The new Open Patent Alliance (OPA), whose other members are Alcatel-Lucent, Clearwire, Samsung and Sprint, is a consortium of companies that hold WiMAX 4G mobile broadband technology patents that will act as the official patent holder for companies that want to purchase WiMAX licenses. Thus, any company that wants to create a WiMAX-enabled device or application will have to reach a licensing agreement with the OPA before selling their product on the market.
According to Cisco, the OPA's goal is to issue WiMAX licenses to interested companies at "a more predictable cost" than what companies would pay if they had to negotiate with each WiMAX patent holder individually. To reduce licensing costs, the OPA will use a royalty structure that charges only for the features to develop WiMAX products.
"What the OPA does is it provides a foundation where people have predictability," says Barry West, the CTO of Sprint's Xohm unit. "Usually, companies would have to deal with multiple patent users, so we're more of a facilitator to help them get WiMAX licenses from a single source."
During Monday morning's new conference announcing the OPA launch, OPA members were asked if they had any plans to integrate WiMAX with the rival 4G Long Term Evolution (LTE) technology; recently, Intel executive vice president Sean Maloney said he'd like to see LTE and WiMAX combined together into one interoperable standard. While none of the OPA members at the telecast explicitly ruled out a WiMAX-LTE marriage, they all agreed that it was far too soon to determine whether LTE would be successful enough to warrant a merger with WiMAX.
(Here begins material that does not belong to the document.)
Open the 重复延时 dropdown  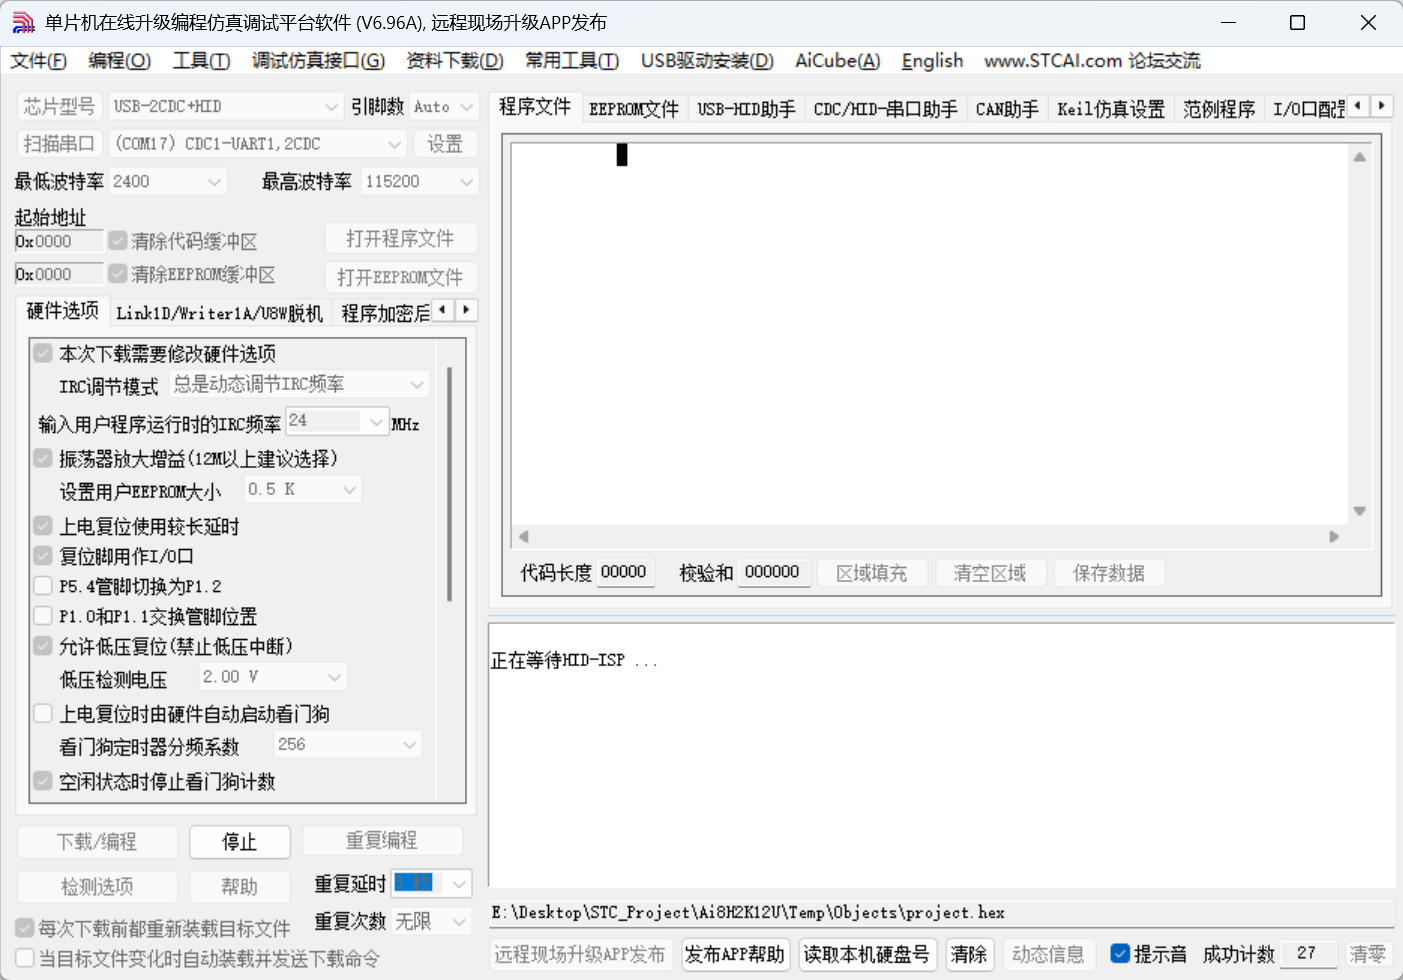click(x=459, y=884)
"LTE is a technology that is expected to be available in three years' time," said Sriram Viswanathan, the managing director of Intel Capital and general manager of the WiMAX program office. "When there's something to converge with we'll think about converging with it."
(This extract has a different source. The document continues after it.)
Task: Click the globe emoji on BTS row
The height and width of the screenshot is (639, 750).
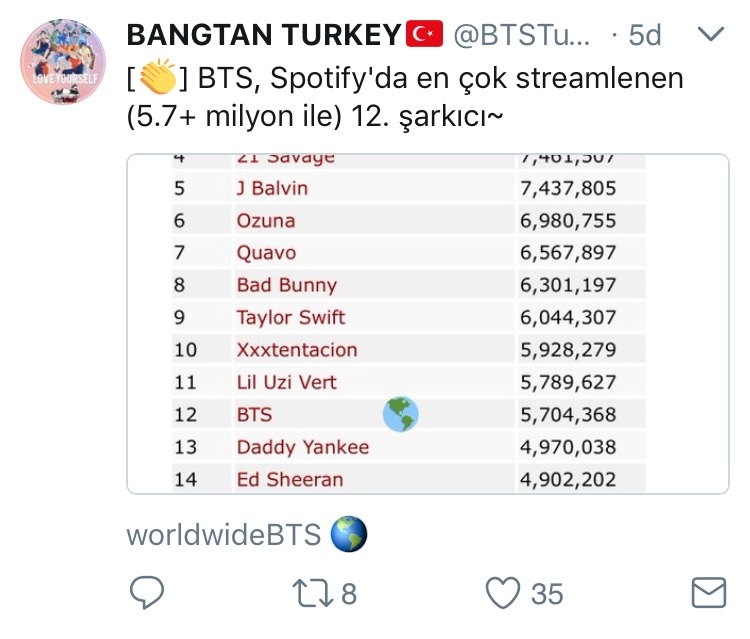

WiMAX received a big boost as a technology last month when Sprint and Clearwire announced that they will be combining their WiMAX businesses to create a $14.5 billion mobile broadband company. As had been rumored for the past few months, the new company will be focused primarily on deploying a nationwide WiMAX network that will provide 4G coverage to consumers, businesses and even government public safety services in urban and rural markets. The company, which will be known as Clearwire, has also secured $3.2 billion in total investments from several major tech and communications companies, including Google, Intel, Comcast, Time-Warner Cable and Bright House Networks.
Comments (4)
Is this really legal?By Anonymous on June 11, 2008, 4:09 amI'm amazed that a group of companies can band together and essentially act as a price-setting consortia for patent licenses. I am sure they did a lot of homework...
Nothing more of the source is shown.